Using the information
1: Read the service contracts text and decide whether each statement below agrees with it. For each one, answer yes or no and quote the words of the text that settle it.

(a) Under the service contracts text, any organization whose guards are armed counts as a "quasi-military armed force."
(b) The Site Visit provision goes into solicitations for services on Government installations unless the solicitation is for construction.
(c) Whether the Act applies to a specific service contract is decided by the contracting officer.
2: From the service contracts text, set down word for word the part that begins with the words containing "(a) The contracting" and ends with "contract is contemplated.".

Exercise passage
-- Opening Marker --

The Service Contract Act of 1965 (41 U.S.C. 351-357) (the Act) provides for minimum wages and fringe benefits as well as other conditions of work under certain types of service contracts. Whether or not the Act applies to a specific service contract will be determined by the definitions and exceptions given in the Act, or implementing regulations.
In those service contracts for which the Government requires the highest competence obtainable, as evidenced in a solicitation by a request for a technical/management proposal and a resultant technical evaluation and source selection, the small business Certificate of Competency procedures may not apply (see Subpart 19.6).
Contracts with “Pinkerton Detective Agencies or similar organizations” are prohibited by 5 U.S.C. 3108. This prohibition applies only to contracts with organizations that offer quasi-military armed forces for hire, or with their employees, regardless of the contract’s character. An organization providing guard or protective services does not thereby become a “quasi-military armed force,” even though the guards are armed or the organization provides general investigative or detective services. (See 57 Comp. Gen. 524.)
(a) The contracting officer shall insert the provision at 52.237-1, Site Visit, in solicitations for services to be performed on Government installations, unless the solicitation is for construction.
(b) The contracting officer shall insert the clause at 52.237-2, Protection of Government Buildings, Equipment, and Vegetation, in solicitations and contracts for services to be performed on Government installations, unless a construction contract is contemplated.

-- Closing Marker --

Data for analysis
-- Opening Marker --

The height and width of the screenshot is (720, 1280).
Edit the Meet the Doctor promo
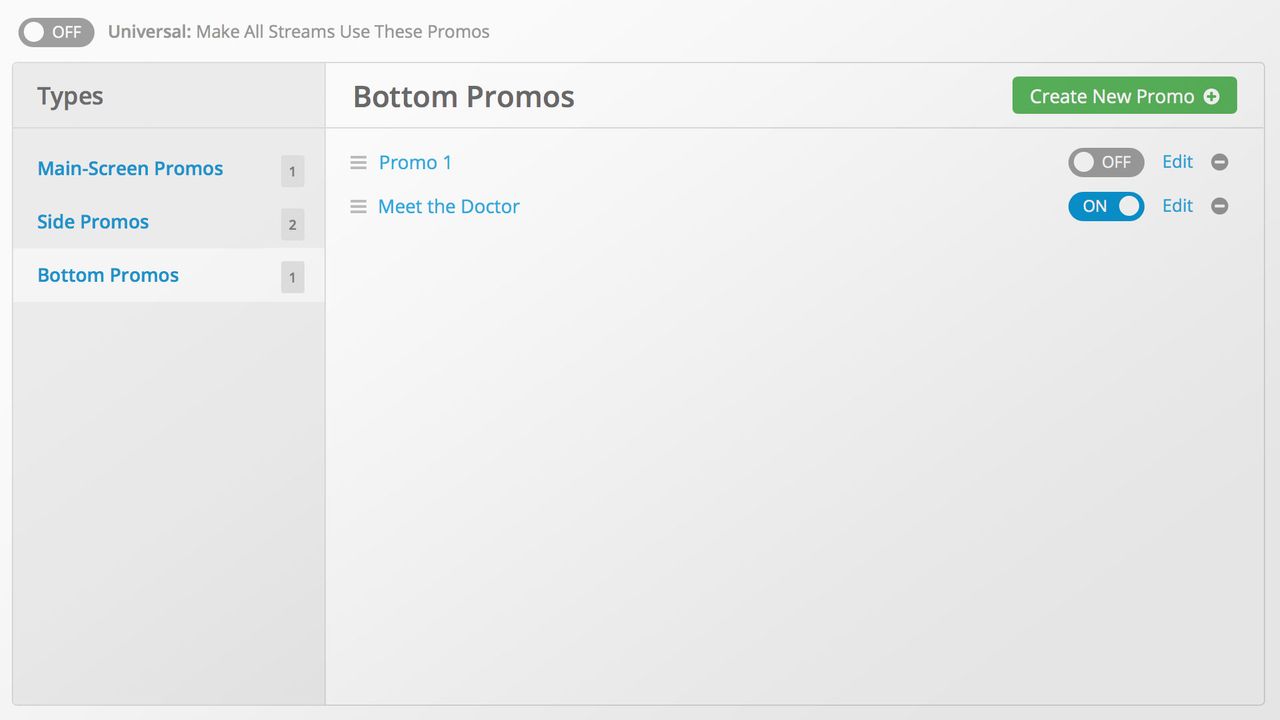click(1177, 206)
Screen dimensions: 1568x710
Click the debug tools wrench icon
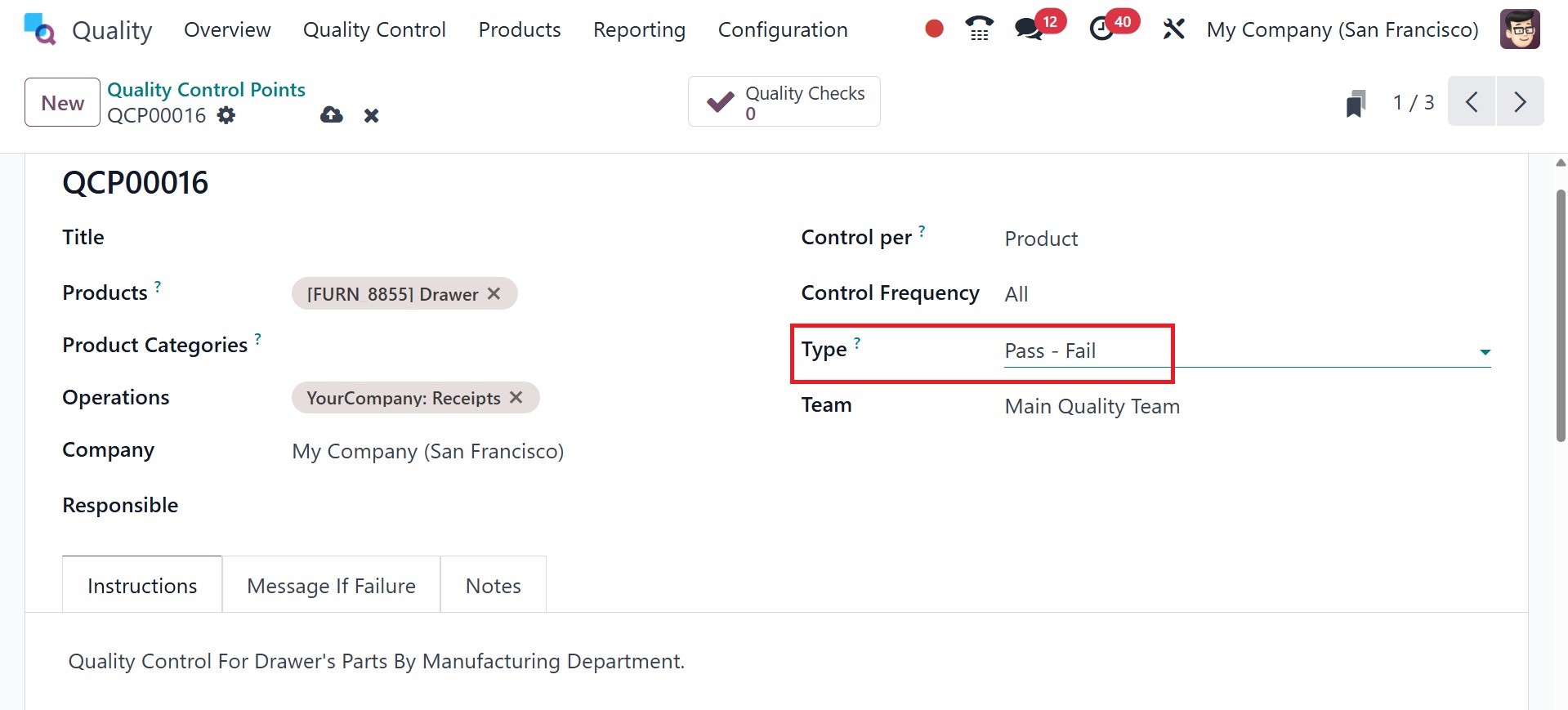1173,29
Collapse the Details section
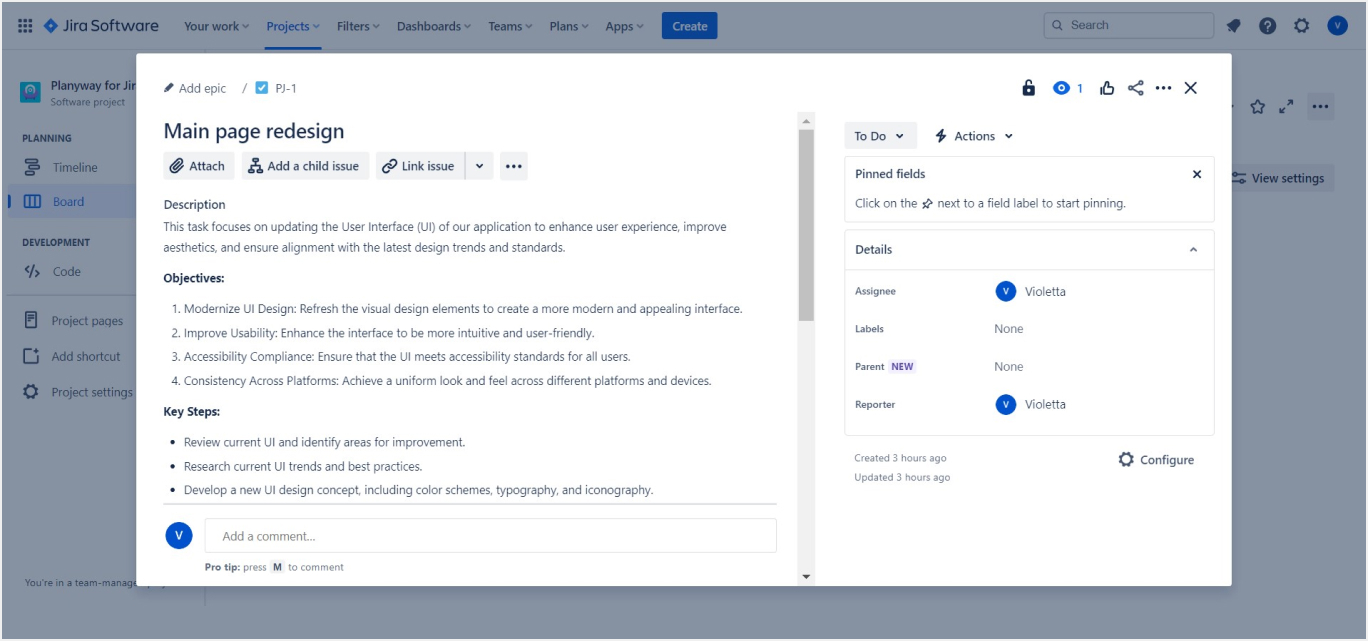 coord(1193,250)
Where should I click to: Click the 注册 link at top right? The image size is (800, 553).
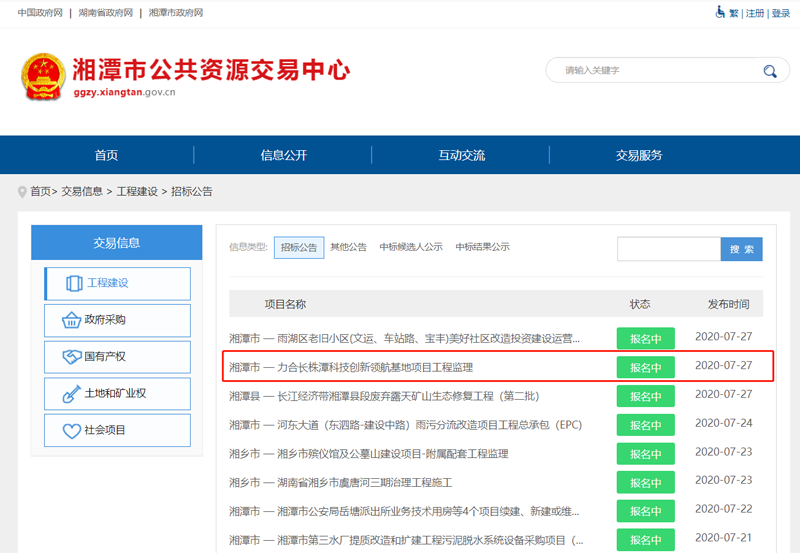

-- Closing Marker --

Responses per task
1:
(a) No: "An organization providing guard or protective services does not thereby become a “quasi-military armed force,” even though the guards are armed or the organization provides general investigative or detective services."
(b) Yes: "The contracting officer shall insert the provision at 52.237-1, Site Visit, in solicitations for services to be performed on Government installations, unless the solicitation is for construction."
(c) No: "Whether or not the Act applies to a specific service contract will be determined by the definitions and exceptions given in the Act, or implementing regulations."

2:
(a) The contracting officer shall insert the provision at 52.237-1, Site Visit, in solicitations for services to be performed on Government installations, unless the solicitation is for construction.
(b) The contracting officer shall insert the clause at 52.237-2, Protection of Government Buildings, Equipment, and Vegetation, in solicitations and contracts for services to be performed on Government installations, unless a construction contract is contemplated.